R Value Calc and Theta Value Calc convert the row column address into actual fixed point R Theta values based on inR and inTheta (the initialization values) and dR and dTheta. They pass out R_cnt, R, theta_cnt, adn theta.
The rcosTheta, rsinTheta modules does exactly what its name says. It find the x y location of the Cartesian point. This then needs to be debiased (based on the minimum x and y values) and the scaled and trunctated to make it a memory address. The minimum X is always RcosTheta. The minimum Y is always 0. We also need range X, which is (R+1) - RcosTheta. So the bias factor is RcosTheta which needs to be subtracted and then the result scaled by the range so it results in a value which can be floored to the X location desired. Y is done in a similar fashion. Note that the initialize should probably make use of the R Value Calc and Theta Value calc to do this. If this slows down the pipeline too much then these modules could be replicated instead.

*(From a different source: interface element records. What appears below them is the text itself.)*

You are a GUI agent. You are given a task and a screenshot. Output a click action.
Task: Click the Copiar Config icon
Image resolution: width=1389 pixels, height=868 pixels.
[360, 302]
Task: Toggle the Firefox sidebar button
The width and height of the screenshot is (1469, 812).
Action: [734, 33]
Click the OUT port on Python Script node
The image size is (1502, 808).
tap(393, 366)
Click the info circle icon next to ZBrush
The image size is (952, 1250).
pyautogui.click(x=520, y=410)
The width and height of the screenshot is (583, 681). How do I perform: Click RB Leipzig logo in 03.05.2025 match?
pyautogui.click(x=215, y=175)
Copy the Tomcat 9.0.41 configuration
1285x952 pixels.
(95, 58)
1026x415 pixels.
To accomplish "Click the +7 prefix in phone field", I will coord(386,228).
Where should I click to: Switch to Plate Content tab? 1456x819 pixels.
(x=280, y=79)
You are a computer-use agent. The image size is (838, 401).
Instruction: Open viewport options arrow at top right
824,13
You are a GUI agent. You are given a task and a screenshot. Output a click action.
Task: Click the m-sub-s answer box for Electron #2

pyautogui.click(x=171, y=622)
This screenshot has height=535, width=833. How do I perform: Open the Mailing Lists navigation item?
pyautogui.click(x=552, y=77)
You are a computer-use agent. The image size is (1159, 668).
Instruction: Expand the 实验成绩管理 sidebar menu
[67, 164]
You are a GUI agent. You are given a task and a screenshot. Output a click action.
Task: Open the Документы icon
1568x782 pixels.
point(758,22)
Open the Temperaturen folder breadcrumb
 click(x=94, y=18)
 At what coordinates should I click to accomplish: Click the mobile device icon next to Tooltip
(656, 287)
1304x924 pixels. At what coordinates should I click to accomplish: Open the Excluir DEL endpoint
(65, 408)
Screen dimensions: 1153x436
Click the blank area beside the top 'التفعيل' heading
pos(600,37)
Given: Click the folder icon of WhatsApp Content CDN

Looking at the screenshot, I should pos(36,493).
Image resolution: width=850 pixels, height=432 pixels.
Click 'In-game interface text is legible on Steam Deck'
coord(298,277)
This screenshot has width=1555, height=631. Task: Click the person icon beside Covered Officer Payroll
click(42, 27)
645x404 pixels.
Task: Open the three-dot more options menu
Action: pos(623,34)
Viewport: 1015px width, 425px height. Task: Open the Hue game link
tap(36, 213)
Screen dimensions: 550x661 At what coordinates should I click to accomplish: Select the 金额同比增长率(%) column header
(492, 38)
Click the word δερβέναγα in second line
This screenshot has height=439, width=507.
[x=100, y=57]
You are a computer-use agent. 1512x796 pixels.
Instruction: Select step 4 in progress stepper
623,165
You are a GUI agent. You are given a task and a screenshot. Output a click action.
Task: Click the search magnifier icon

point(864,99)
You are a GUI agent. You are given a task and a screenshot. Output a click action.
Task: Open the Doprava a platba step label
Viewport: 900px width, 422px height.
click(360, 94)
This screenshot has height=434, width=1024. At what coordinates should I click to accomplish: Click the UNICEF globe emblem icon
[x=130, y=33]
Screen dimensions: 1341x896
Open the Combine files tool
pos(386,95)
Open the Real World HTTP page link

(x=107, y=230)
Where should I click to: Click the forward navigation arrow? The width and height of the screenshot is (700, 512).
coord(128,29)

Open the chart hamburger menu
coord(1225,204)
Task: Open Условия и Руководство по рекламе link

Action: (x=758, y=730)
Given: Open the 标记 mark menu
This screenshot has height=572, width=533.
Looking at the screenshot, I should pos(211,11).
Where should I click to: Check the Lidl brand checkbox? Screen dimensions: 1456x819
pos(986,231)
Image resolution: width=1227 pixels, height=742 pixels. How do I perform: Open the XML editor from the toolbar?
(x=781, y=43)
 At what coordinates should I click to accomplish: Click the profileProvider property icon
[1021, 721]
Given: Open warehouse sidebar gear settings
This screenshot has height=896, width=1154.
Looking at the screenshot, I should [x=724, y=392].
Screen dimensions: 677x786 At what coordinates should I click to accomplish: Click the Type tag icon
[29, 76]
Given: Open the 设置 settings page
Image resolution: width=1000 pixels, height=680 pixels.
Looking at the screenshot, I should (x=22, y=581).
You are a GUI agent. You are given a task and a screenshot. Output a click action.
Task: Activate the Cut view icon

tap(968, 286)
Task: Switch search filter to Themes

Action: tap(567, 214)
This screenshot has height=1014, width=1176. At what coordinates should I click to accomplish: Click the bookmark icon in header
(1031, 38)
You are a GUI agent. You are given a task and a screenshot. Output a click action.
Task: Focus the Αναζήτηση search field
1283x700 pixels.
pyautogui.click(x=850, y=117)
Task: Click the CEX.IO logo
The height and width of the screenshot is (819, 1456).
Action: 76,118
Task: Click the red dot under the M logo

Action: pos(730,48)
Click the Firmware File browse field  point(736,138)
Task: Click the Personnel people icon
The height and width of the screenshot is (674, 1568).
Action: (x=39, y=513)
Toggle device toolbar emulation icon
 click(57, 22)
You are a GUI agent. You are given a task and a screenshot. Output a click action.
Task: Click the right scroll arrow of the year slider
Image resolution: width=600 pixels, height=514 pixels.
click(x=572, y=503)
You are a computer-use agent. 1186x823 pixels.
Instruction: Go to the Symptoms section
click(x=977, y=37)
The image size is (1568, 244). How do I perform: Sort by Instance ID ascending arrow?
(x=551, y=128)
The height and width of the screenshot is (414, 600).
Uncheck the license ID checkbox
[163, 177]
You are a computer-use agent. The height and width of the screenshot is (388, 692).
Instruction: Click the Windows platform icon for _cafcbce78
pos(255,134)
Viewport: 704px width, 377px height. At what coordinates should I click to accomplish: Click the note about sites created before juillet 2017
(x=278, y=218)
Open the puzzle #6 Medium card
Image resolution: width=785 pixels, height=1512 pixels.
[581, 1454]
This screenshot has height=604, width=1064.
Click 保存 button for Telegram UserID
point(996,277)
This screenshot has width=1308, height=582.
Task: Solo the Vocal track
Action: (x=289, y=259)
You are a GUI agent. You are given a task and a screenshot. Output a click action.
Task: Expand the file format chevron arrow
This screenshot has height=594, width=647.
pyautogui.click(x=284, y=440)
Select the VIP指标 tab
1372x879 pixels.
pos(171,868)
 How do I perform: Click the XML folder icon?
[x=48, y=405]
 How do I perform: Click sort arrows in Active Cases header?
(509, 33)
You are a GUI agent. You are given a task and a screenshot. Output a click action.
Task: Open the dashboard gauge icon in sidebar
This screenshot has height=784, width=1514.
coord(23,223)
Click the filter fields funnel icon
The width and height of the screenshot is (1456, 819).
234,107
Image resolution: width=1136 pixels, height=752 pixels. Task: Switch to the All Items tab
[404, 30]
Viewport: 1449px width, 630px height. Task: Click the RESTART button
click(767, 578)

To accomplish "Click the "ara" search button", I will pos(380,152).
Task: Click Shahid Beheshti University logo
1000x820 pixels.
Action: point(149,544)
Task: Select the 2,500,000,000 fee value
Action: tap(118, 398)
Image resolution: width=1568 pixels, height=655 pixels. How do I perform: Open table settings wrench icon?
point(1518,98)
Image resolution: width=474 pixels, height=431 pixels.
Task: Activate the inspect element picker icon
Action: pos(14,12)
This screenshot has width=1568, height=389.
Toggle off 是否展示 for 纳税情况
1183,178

After we know the x y memory locations, a read is requested. Then the counts are passed to the wait stage which is long enough for a Input row Buffer hit to return as the counts leave the wait stage. This way the averager can run right away.
the Averager computes the average and sends the data to the writeback fifo.
Writeback Fifo
add description here
Extra Features
- Skipping the unneeded values that exist on the corners due to fitting a round Polar coordinates into a square Cartesian grid.
- Trig table overlapping.
- Compress # of values written to the plb if writing the same value.